Manhattan The Kansas University women's basketball team didn't find its rematch with Kansas State sweeter.
No. 5 K-State slaughtered Kansas, 80-57, in front of 10,702 fans Wednesday at Bramlage Coliseum. KSU had handed the Jayhawks an 88-49 defeat Jan. 8 at Allen Fieldhouse.
K-State's star power featured the unexpected return of sophomore sharpshooter Laurie Koehn, who had missed the last seven games because of an ankle injury. Koehn scored nine points, all on three-pointers, adding punch to an already loaded lineup.
Four Wildcats scored in double figures, led by Megan Mahoney's 21 points -- 16 of which came in the first half.
"I got some open looks on some threes," Mahoney said. "We were moving the ball around well, getting good looks and good passes from my teammates."
For the Jayhawks, Wednesday's showdown was gloomy from the outset. Behind the offense of Mahoney and Kendra Wecker, the Wildcats (26-2 overall, 13-1 Big 12 Conference) raced to a 17-6 lead seven minutes in.
KU (10-15, 3-11) never fell to the mat, but took hit after jarring hit from K-State's weapons. A KU three-pointer by Stacey Becker as time expired in the first half cut the deficit to 46-28 -- hardly the significant blow buzzer-beaters often are.
Afterward, coach Marian Washington said she paid little attention to the scoreboard, instead looking for self-improvement from her young squad.
"We are still challenged defensively," Washington said. "Our defense continues to hurt us, so we're going to have to continue to work on it."
KU's perimeter defense allowed nine K-State three-pointers, including four in the second half.

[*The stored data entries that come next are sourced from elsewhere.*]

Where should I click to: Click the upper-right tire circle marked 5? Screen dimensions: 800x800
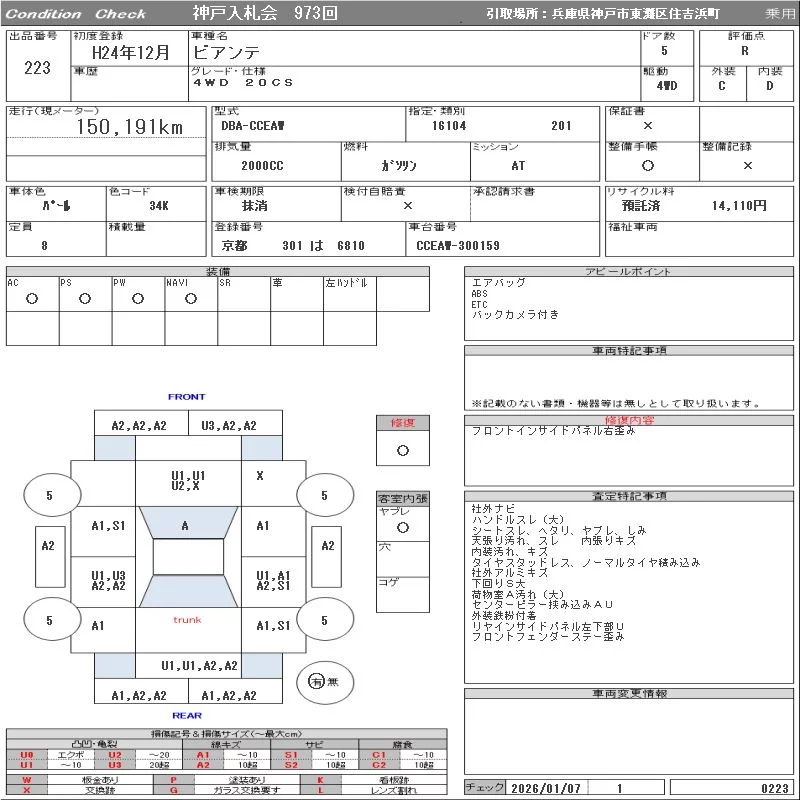pyautogui.click(x=324, y=495)
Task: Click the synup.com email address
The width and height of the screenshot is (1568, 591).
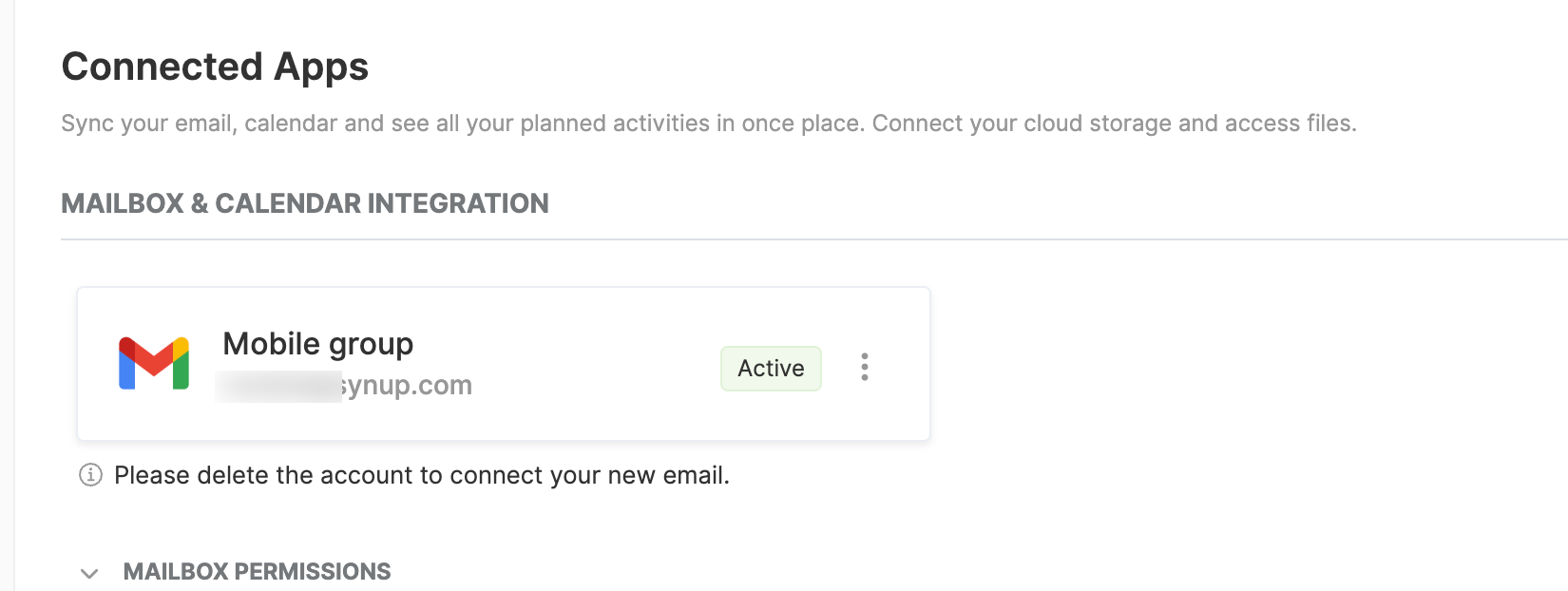Action: [x=344, y=386]
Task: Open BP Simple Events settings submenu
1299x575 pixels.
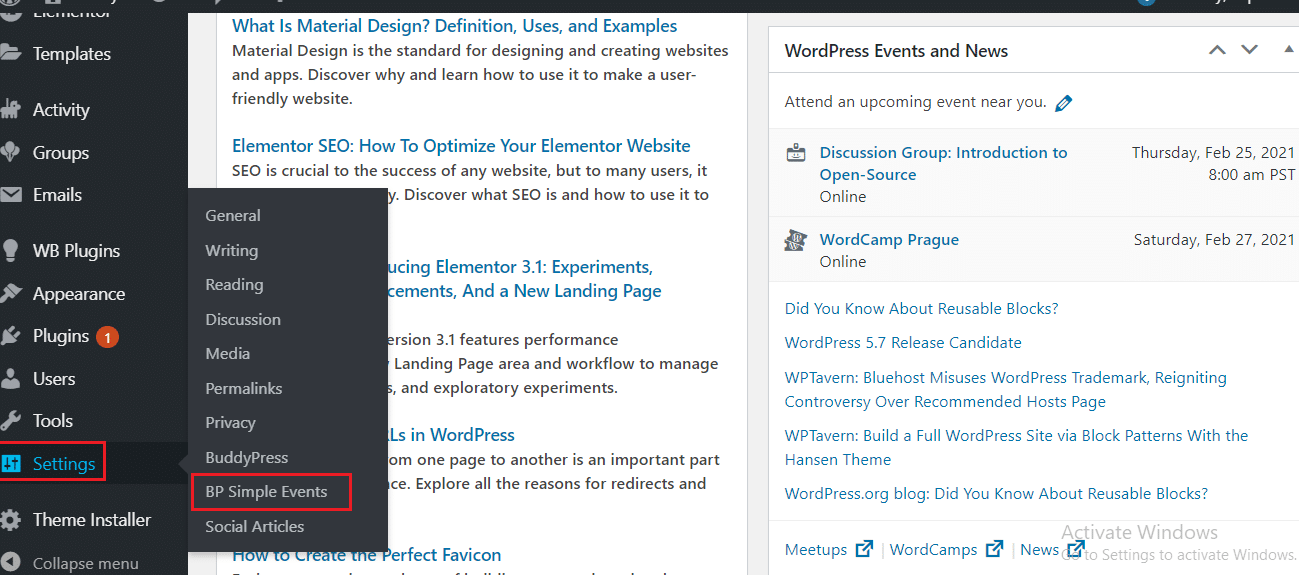Action: 266,492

Koehn hit her three in just 10 minutes of play.
"It was important to get some time on the court," Koehn said. "It's been so long."
The only way KU could chisel away was in the paint. The Jayhawks pounded the ball inside, particularly to Crystal Kemp, who finished with a team-high 14 points. Freshman forward Tamara Ransburg, the Jayhawks' hottest player coming in, contributing nine points, eight rebounds and four blocked shots.
Even seldom-used forward Keila Beachem chipped in six first-half points on 3-of-4 shooting.
"You've got to change up every game plan," Kemp said. "You've got to do everything different."
It was K-State's last home game of the season, a game where seniors are usually honored.
The Wildcats, though, have no seniors. Instead, the same arsenal will return next year, looking to build on its four-game winning streak over Kansas.
The Jayhawks, meanwhile, look to keep improving, starting Saturday at Missouri.
"It's the way it works," Washington said. "Coach (Deb) Patterson has done a tremendous job here. It didn't come overnight, though."